1000 days to get it right for every child
16 August 2011
Every Child Counts
1000 days to get it right for every child: Time for courage on children’s issues
Following the release of an economic analysis indicating that poor child outcomes are costing the nation billions of dollars every year ($6bn per annum/ 3 percent of GDP), Every Child Counts* is calling for courageous responses from all political parties.
“The social justice and economic arguments in support of prioritising public effective investment in children – and especially the first 1000 days of life – are irrefutable. Improving life for our youngest citizens is the right thing to do – and it will deliver economic benefits to the nation – but doing so will involve courage from political parties,” said Murray Edridge, Chair of Every Child Counts.

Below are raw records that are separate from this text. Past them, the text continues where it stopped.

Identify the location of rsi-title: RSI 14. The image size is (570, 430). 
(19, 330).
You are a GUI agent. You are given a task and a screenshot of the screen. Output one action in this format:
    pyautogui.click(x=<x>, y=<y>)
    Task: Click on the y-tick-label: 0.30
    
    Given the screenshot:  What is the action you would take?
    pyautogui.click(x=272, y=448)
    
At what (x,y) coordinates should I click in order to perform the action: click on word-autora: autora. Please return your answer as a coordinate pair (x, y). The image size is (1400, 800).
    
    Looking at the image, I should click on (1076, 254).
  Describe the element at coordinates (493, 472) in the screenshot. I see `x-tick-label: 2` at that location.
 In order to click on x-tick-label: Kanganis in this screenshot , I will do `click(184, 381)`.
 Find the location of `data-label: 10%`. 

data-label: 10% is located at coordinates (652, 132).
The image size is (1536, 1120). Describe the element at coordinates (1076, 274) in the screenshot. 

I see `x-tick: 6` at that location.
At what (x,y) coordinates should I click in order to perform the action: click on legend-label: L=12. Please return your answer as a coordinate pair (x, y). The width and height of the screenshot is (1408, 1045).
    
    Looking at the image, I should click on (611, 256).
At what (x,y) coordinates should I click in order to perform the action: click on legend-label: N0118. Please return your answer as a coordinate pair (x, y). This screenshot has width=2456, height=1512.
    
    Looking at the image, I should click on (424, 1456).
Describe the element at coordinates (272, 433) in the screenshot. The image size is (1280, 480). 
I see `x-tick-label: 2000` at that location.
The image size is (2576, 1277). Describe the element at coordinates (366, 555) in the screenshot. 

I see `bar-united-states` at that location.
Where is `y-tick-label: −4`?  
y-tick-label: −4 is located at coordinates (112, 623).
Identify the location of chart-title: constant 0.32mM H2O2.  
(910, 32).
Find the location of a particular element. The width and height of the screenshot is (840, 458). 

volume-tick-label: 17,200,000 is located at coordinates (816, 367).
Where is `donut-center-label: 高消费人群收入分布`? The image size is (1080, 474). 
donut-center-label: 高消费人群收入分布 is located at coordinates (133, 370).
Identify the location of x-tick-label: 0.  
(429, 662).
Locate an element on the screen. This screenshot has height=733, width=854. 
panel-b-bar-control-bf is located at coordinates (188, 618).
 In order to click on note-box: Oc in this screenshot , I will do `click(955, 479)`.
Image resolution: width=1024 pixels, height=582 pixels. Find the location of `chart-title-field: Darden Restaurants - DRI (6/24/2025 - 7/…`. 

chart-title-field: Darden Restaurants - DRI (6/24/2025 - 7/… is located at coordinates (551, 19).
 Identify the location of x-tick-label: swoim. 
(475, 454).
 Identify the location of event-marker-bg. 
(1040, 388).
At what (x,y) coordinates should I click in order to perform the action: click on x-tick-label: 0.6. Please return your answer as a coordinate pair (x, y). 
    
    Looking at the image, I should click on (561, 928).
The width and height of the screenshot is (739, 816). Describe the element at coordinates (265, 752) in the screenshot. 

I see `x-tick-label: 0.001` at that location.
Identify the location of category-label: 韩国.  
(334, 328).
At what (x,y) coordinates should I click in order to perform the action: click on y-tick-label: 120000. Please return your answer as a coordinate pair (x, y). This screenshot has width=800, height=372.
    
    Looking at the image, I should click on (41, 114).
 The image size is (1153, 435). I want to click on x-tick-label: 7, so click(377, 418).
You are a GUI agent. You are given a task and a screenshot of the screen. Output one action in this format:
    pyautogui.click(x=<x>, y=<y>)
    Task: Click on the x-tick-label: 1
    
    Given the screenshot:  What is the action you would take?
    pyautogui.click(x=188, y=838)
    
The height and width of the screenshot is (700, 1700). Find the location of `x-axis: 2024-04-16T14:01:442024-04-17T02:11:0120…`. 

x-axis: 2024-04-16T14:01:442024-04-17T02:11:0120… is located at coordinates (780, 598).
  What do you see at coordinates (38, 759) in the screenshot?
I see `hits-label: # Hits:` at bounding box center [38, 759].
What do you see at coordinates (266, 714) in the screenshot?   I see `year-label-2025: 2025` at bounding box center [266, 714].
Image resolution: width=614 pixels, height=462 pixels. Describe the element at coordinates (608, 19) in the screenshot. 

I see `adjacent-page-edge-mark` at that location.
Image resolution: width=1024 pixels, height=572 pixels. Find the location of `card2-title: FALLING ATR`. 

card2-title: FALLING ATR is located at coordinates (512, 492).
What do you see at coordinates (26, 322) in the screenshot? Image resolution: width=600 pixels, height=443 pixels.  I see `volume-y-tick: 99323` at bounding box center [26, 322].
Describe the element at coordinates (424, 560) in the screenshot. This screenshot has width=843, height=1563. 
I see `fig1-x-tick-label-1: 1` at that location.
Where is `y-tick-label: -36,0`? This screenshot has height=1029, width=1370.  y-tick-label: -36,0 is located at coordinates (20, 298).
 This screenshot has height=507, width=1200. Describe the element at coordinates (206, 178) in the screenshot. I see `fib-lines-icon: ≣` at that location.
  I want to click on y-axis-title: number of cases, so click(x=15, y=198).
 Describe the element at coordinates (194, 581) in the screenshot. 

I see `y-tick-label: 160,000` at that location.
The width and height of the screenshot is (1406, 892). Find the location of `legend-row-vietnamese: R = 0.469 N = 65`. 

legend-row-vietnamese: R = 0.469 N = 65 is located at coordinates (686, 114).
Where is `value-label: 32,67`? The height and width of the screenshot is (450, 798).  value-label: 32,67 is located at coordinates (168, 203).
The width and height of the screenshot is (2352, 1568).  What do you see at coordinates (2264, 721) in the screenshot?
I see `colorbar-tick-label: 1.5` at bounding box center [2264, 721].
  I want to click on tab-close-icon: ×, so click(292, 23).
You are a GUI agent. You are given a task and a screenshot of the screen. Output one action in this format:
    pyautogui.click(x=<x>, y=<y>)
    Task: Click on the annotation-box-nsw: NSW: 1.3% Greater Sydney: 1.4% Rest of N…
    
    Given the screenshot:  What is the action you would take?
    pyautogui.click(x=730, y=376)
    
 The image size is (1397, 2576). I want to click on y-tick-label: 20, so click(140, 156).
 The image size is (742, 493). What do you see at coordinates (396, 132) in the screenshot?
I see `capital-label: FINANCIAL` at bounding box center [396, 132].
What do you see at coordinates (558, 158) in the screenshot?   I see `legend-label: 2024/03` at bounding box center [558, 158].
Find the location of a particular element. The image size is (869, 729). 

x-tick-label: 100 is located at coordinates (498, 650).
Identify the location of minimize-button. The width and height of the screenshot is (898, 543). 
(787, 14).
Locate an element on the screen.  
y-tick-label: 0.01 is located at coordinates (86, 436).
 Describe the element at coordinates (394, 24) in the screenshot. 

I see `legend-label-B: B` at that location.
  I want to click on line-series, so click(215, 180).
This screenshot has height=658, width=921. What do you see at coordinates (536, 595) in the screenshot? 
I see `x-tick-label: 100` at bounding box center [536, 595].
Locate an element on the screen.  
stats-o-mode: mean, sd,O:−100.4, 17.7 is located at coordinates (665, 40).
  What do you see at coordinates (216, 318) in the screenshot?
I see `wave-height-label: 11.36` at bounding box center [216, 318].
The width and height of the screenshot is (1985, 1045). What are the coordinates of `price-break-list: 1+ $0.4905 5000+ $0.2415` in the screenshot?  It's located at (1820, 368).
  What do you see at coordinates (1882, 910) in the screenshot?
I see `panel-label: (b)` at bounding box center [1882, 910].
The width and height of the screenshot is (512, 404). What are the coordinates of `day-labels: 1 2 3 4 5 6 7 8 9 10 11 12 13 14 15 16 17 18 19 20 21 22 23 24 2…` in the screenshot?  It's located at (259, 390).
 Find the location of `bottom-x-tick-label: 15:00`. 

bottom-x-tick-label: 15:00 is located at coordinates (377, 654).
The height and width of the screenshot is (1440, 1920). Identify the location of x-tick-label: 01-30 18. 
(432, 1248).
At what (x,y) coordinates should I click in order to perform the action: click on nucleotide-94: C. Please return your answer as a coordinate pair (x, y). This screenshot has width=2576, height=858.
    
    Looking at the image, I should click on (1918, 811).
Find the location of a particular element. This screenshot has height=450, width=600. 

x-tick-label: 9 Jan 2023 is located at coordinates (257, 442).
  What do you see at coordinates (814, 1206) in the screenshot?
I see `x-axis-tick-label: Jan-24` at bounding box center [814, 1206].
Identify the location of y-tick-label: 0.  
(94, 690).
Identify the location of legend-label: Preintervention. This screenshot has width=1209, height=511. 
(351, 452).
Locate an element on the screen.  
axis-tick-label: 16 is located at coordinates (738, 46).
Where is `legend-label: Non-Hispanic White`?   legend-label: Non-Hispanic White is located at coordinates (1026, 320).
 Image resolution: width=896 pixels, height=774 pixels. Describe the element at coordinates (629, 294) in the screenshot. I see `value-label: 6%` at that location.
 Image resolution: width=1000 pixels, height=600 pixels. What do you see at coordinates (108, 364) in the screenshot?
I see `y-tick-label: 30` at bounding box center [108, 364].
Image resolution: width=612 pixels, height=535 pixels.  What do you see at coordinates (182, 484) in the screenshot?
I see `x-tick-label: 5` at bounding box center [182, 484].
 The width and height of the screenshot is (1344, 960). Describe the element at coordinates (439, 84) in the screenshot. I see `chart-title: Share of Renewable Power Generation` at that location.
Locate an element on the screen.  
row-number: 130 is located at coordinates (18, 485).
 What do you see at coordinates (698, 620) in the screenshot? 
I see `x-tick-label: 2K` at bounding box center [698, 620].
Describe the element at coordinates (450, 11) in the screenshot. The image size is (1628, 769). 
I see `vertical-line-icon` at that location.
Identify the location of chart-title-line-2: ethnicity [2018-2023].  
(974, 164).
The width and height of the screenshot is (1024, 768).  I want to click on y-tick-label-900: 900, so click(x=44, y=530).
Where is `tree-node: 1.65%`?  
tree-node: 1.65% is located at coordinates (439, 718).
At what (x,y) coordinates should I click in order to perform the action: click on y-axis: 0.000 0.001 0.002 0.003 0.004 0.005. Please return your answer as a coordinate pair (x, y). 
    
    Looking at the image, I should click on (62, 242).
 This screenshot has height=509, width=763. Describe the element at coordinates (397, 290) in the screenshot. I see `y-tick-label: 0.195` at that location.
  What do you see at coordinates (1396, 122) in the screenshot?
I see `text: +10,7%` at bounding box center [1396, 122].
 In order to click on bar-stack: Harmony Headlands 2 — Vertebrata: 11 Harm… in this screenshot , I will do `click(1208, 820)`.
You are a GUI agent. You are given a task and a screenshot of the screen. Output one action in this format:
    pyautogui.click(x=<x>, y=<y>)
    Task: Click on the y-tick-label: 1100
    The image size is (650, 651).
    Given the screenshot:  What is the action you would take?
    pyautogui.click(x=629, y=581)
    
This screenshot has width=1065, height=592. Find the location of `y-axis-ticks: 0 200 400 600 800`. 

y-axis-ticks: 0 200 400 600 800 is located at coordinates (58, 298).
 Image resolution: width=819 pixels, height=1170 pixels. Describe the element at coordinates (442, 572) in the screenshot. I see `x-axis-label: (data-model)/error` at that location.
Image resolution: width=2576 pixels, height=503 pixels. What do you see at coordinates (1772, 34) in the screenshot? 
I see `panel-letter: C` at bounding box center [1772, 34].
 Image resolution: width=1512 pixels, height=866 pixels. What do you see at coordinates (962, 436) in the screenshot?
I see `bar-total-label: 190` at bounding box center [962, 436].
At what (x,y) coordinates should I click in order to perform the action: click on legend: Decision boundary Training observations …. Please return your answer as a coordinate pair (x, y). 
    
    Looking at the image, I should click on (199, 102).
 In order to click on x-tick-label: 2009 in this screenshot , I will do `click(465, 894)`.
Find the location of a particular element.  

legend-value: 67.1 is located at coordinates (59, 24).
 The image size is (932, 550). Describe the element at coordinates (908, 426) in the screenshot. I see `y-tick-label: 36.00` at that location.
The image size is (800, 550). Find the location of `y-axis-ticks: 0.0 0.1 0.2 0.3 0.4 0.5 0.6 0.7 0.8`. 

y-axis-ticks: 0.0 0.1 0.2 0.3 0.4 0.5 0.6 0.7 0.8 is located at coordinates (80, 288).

“Every Child Counts is a coalition formed in 2004 to help put children’s issues onto the political agenda. For seven years we have been working to promote political understanding of the very sound reasons to focus on children but for the most part political parties have failed to give adequate attention to this area of policy.
“This year there are signs that a number of political parties are turning their attention to this much-neglected area of social and economic policy. However, there is not yet sufficient acknowledgement in the context of welfare debates that investment in the early years is what helps create the teenagers and young adults that are employable, productive citizens.
“We know it is easy for politicians to justify doing more of the same – or nothing – because pressure comes on from other groups of voters in society. If this happens, children’s issues could once again be marginalised and the children living in the worst hardship would continue to be ignored.
“We want to see courage from all political parties that will ensure children’s interests are firmly in focus, current spending is reviewed for effectiveness through a properly transparent process, and new ways of working are developed so that policies can be advanced that genuinely ensure every child gets a good start in the first 1000 days. Looking at the experience and methodologies used in other countries should be part of this commitment.
“Yesterday we saw an announcement that Police, the Ministry of Social Development and Health will be sharing information to improve child outcomes. This kind of cooperation is imperative.
“The major child and family agencies working under the Every Child Counts umbrella will continue coordinating their efforts for as long as it takes to ensure that New Zealand get it right in the first 1000 days of a child’s life,” concluded Mr Edridge.